A Kirklareli, où nous nous réapprovisionnons,  on nous offre encore du thé et des conseils qui s'avèreront très pertinents sur la route à emprunter pour entrer dans Istanbul. C'est que l'on a rencontré un ingénieur chargé de la construction des routes en Turquie qui connais bien son affaire. Nous commençons à nous interroger sur la qualité de l'eau des fontaines que nous rencontrons. Très fatigués par le vent et les journées intenses, nous décidons de prendre un peu de repos à Vize où nous arrivons le lendemain midi. Après une douche bienfaisante et une sieste toute aussi jubilatoire l'après-midi est consacrée à une visite de la ville. Nous marchons jusqu'aux les ruines d'un théâtre antique et aux anciens murs de la cité. Nous nous arrêtons près d'une très jolie mosquée restaurée dénommée AyaSofya comme sa grande sœur d'Istanbul.

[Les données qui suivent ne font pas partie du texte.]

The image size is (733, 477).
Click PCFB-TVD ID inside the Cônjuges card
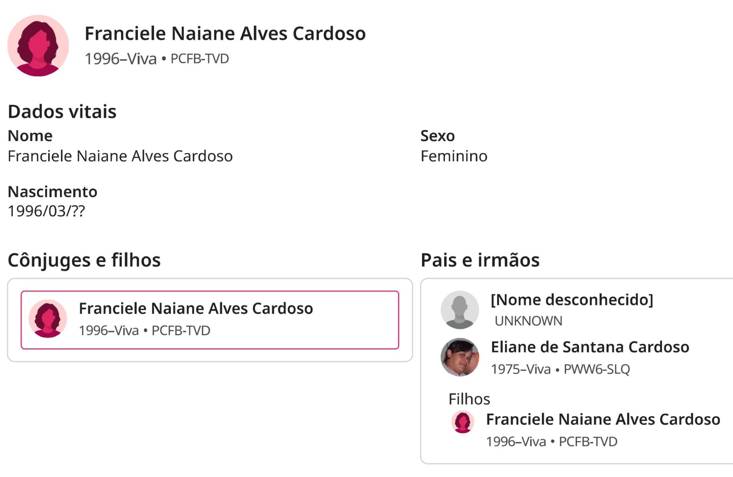181,331
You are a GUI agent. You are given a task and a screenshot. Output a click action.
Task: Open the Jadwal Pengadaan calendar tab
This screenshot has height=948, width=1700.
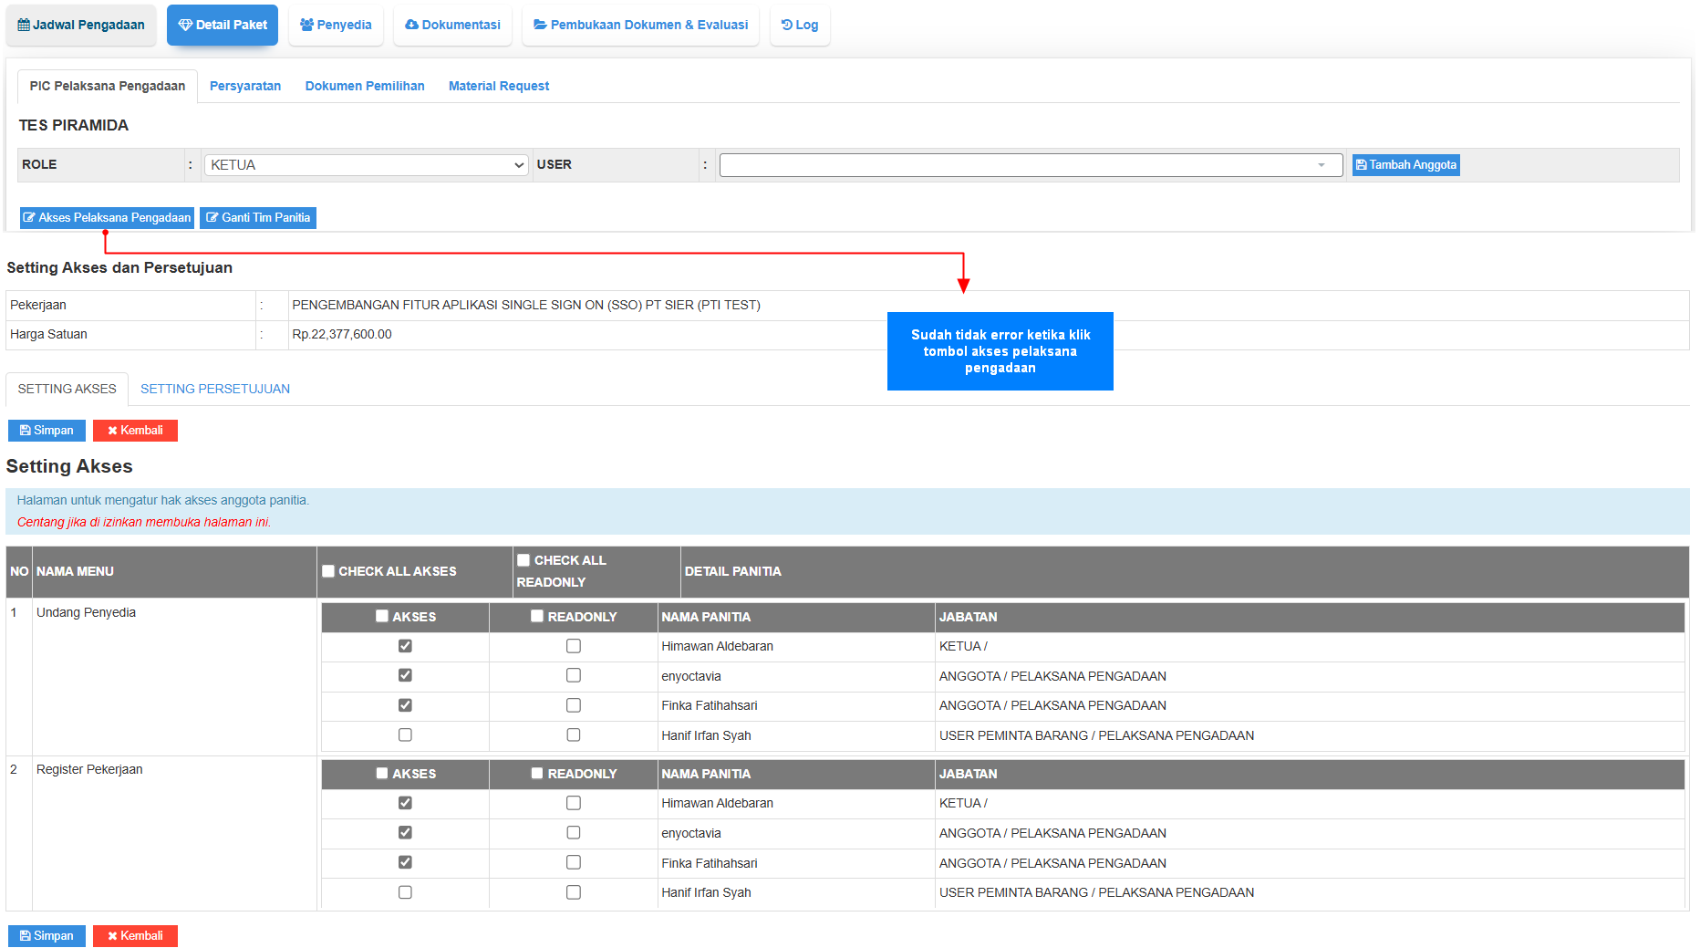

 Ayasofya de Vize, une église transformée en mosquée.

Des enfants à qui nous demandons notre chemin veulent nous guider en échange de "money, money". Cette premiere sensation de tourisme aggressif nous attriste. Heureusement ce n'est absolument pas la mentalité dominante dans la petite ville. Par exemple le marchand de fruit ne nous laisse pas acheter les petites prunes acidulées que nous avons choisies, il nous les offre. La barrière de la langue? Quelle importance! Il nous offre un thé dans sa boutique et nous entretenons un dialogue de mimiques amicales. Il souhaiterait même nous accompagner avec sa voiture pour découvrir la ville. Au retour à l'hôtel où nous avons décidé de passer une nuit nous rencontrons un couple d'anglais et cinq de leurs amis turcs. Nous sommes encore invités à prendre un thé et à discuter cordialement. Le monsieur anglais nous explique qu'il travaillait pour une usine de sous vêtements féminins qui fabriquait ses produits en Turquie. Il est venu plusieurs fois pour affaires à Vize et revient maintenant par amitié. Nous sommes surpris qu'après tant d'années il ne sache pas dire bonjour en turc. Le soir nous sortons manger et nous arrêtons dans ce qui doit être une communeauté liée à une mosquée. Les hommes d'un côté préparent des repas (köfte, kebab), les femmes de leur côtés font des patisseries et de la couture. Nous sommes servis comme des rois, nous acceptons un dessert et on nous apporte 12 baklavas. Quiconque a gouté cette friandise allant au delà de toute decense en matière de sucre comprendra ce qu'une telle quantité de glucides représente. Nous ne souahitons pas vexer et dévorons toutes les patisserie. Aucune excuse pour les prochaines journées de vélo. Du thé, des graines de tournesol à grignoter et un loukoum clôturent le tout. Nous nous entrenons plus particulièrement avec un jeune homme d'une grande douceur et avec une jeune femme turque qui parle anglais et traduit pour nous. En fait, elle s'adresse plutôt à moi. Il nous annoncent qu'ils sont mariés. Nous sommes un peu surpris. Pourquoi nous disent-ils ça? Et que faut-il répondre? Nous échafaudons plusieurs hypothèses. Il s'agit peut être d'une question déguisée pour savoir si nous le sommes aussi? Pierre a peut -être parlé à la jeune femme en la regardant, alors qu'elle ne s'adressait directement qu'à moi ce qui l'a génée et à déclenchée cette "mise au point"? Mystère. Nous n'avons pas fini d'être surpris par les moeurs orientales. Les turcs en tous cas sont destabilisants de gentillesse et d'hospitalité.